Financial statements are essentially the report cards for businesses. They tell the story, in numbers, about the financial health of the business.
Financial Statement Essentials
How are financial statements connected to each other?
The information found on the financial statements of an organization is the foundation of corporate accounting. Data found in the balance sheet, the income statement, and the cash flow statement is used to calculate important financial ratios that provide insight on the company’s financial performance. The income statement provides deep insight into the core operating activities that generate earnings for the firm. The balance sheet and cash flow statement, however, focus more on the capital management of the firm in terms of both assets and structure.
What’s the difference between a cash flow statement and an income statement?
The cash flow statement and the income statement are two of the main financial statements. The cash flow statement is linked to the income statement by net profit or net loss, which is usually the first line item of a cash flow statement, used to calculate cash flow from operations. A cash flow statement shows the exact amount of a company's cash inflows and outflows over a period of time. The income statement is the most common financial statement and shows a company's revenues and total expenses, including noncash accounting, such as depreciation over a period of time.
Do dividends go on the balance sheet?
There is no separate balance sheet account for dividends after they are paid. However, after the dividend declaration but before actual payment, the company records a liability to shareholders in the dividends payable account. After cash dividends are paid, the company's balance sheet does not have any accounts associated with dividends. However, the company's balance sheet size is reduced, as its assets and equity are reduced.Learn More: Dividends and the Balance Sheet
Why do shareholders need financial statements?
Financial statements are essential since they provide information about a company's revenue, expenses, profitability, and debt. Shareholders need financial statements to make informed decisions about their equity investments, especially when it comes time to vote on corporate matters. There is no one indicator that can adequately assess a company's financial position and potential growth, which is why important metrics (along with many others) are calculated using the figures released by a company on its financial statements.Learn More: Why Shareholders Need Financial Statements
Does the balance sheet always balance?
A balance sheet should always balance. The name "balance sheet" is based on the fact that assets will equal liabilities and shareholders' equity every time. The assets on the balance sheet consist of what a company owns or will receive in the future and which are measurable. The major reason that a balance sheet balances is the accounting principle of double entry. This accounting system records all transactions in at least two different accounts, and therefore also acts as a check to make sure the entries are consistent. If the balance sheet you're working on does not balance, it's an indication that there's a problem with one or more of the accounting entries.Learn More: Balancing the Balance Sheet
Cash Flow from Operating Activities
Cash flow from operating activities (CFO) indicates the amount of money a company brings in from its ongoing, regular business activities, such as manufacturing and selling goods or providing a service to customers. It is the first section depicted on a company's cash flow statement. CFO focuses only on the core business, and is also known as operating cash flow (OCF) or net cash from operating activities.

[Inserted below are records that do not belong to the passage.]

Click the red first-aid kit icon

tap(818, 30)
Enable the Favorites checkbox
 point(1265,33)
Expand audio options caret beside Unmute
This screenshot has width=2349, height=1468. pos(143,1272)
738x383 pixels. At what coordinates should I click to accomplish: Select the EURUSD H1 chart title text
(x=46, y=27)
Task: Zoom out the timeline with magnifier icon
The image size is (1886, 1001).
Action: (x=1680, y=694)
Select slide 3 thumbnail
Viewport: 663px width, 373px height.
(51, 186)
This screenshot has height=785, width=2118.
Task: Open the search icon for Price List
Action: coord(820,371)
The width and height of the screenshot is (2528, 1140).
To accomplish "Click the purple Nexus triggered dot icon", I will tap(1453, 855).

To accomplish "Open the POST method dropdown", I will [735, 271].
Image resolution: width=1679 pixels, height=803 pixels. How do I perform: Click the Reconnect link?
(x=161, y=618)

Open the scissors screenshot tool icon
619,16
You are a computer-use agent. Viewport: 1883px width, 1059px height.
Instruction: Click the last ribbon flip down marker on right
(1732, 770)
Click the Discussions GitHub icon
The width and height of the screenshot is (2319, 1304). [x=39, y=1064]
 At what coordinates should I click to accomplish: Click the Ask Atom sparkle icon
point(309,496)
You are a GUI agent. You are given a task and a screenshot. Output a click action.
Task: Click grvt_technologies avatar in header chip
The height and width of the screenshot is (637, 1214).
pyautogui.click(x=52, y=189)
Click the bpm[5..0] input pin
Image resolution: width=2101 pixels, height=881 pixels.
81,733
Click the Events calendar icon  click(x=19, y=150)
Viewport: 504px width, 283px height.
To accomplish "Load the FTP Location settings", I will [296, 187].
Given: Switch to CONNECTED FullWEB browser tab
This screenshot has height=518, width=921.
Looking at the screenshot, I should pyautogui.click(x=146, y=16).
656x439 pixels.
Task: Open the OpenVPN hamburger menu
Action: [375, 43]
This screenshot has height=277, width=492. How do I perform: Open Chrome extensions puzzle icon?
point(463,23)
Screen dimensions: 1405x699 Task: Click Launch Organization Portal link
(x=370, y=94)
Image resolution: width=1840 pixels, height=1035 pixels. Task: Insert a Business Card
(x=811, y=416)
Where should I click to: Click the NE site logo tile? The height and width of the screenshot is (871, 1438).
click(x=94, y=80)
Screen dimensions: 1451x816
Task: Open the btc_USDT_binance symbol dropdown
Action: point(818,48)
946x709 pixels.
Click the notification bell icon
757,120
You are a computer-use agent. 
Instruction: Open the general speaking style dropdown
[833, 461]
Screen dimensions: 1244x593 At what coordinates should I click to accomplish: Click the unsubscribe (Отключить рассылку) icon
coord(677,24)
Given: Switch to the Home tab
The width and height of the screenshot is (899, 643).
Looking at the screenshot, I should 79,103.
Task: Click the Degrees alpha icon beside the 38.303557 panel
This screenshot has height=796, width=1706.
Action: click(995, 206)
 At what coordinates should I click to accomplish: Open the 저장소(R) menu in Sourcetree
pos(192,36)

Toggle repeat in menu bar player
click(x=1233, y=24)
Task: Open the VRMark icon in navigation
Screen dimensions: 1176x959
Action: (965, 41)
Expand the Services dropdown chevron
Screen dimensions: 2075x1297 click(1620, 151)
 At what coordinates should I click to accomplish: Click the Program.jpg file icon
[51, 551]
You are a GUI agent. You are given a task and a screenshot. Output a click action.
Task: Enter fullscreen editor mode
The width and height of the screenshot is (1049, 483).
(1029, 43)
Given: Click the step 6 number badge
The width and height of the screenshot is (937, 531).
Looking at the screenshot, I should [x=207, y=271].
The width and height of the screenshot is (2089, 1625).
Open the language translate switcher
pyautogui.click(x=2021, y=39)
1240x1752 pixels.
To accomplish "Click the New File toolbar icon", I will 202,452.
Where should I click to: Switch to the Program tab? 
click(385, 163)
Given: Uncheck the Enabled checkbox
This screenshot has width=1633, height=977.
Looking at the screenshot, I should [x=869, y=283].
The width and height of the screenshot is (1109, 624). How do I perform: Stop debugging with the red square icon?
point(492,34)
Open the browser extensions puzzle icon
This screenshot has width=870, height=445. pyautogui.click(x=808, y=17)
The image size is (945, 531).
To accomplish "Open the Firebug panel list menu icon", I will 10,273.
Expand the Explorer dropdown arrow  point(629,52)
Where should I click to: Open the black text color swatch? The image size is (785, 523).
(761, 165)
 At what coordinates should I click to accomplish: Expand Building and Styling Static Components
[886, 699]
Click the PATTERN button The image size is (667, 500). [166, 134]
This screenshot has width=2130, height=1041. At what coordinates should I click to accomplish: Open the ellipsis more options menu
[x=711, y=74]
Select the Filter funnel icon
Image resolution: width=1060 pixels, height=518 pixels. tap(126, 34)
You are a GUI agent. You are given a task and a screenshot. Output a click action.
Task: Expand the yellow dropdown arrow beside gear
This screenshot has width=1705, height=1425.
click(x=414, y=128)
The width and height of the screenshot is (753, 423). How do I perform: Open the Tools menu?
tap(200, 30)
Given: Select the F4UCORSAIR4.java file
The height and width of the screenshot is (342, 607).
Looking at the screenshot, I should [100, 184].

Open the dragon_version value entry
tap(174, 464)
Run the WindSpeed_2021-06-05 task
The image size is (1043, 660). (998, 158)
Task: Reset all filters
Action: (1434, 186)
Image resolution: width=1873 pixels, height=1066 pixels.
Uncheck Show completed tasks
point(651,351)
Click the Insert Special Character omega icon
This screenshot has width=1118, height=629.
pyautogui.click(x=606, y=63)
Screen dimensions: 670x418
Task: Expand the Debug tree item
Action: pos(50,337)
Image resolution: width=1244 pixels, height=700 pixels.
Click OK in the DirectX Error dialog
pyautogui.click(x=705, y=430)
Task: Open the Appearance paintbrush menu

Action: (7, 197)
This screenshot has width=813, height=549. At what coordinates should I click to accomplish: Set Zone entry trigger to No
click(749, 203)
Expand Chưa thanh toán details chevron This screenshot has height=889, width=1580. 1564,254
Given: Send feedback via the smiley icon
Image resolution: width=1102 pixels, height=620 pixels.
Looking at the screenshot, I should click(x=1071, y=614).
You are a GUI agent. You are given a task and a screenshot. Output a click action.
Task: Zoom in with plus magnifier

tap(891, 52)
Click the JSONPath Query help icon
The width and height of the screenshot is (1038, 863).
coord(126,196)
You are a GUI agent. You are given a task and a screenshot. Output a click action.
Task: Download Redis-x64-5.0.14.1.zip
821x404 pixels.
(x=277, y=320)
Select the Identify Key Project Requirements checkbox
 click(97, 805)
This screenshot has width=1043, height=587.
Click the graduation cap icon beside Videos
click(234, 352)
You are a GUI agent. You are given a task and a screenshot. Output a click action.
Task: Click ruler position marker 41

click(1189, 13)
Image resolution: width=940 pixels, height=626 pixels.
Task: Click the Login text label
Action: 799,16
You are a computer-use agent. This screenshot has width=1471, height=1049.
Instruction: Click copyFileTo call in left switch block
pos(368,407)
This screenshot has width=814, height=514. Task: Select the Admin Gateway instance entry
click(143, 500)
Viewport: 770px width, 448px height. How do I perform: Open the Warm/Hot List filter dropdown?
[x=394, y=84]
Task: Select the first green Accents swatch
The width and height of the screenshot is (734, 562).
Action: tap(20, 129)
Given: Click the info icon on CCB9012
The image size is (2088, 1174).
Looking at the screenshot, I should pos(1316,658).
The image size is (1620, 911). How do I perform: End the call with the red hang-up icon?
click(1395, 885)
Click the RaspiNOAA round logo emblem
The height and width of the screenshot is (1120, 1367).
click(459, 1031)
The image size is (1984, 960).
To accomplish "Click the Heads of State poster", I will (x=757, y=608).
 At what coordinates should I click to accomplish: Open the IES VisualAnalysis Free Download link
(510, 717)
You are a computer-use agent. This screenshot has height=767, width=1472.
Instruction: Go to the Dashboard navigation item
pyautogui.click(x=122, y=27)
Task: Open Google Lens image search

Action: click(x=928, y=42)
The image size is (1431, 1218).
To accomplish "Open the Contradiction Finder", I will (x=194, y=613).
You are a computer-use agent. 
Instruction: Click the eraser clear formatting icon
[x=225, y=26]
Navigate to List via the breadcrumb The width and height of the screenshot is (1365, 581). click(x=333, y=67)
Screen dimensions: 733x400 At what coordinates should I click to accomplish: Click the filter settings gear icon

Financial Statement Analysis
Financial statement analysis is the process of analyzing a company's financial statements for decision-making purposes. External stakeholders use it to understand the overall health of an organization as well as to evaluate financial performance and business value. Companies use the balance sheet, income statement, and cash flow statement to provide transparency to their stakeholders. All three statements are interconnected and create different views of a company’s activities and performance.
Revenue is money brought into a company by its business activities. It is the top line (or gross income) figure from which costs are subtracted to determine net income. Revenue is also known as sales on the income statement. There are different ways to calculate revenue, depending on the accounting method employed.
Gross profit is the profit a company makes after deducting the costs associated with making and selling its products, or the costs associated with providing its services. Gross profit will appear on a company's income statement and can be calculated by subtracting the cost of goods sold (COGS) from revenue (sales). These figures can be found on a company's income statement.
Gross income for an individual—also known as gross pay when it’s on a paycheck—is an individual’s total earnings before taxes or other deductions. This includes income from all sources, not just employment, and is not limited to income received in cash; it also includes property or services received. For companies, gross income is interchangeable with gross margin or gross profit. A company’s gross income, found on the income statement, is the revenue from all sources minus the firm’s cost of goods sold (COGS).
Accounts payable (AP) are amounts due to vendors or suppliers for goods or services received that have not yet been paid for. The sum of all outstanding amounts owed to vendors is shown as the accounts payable balance on the company's balance sheet. The increase or decrease in total AP from the prior period appears on the cash flow statement.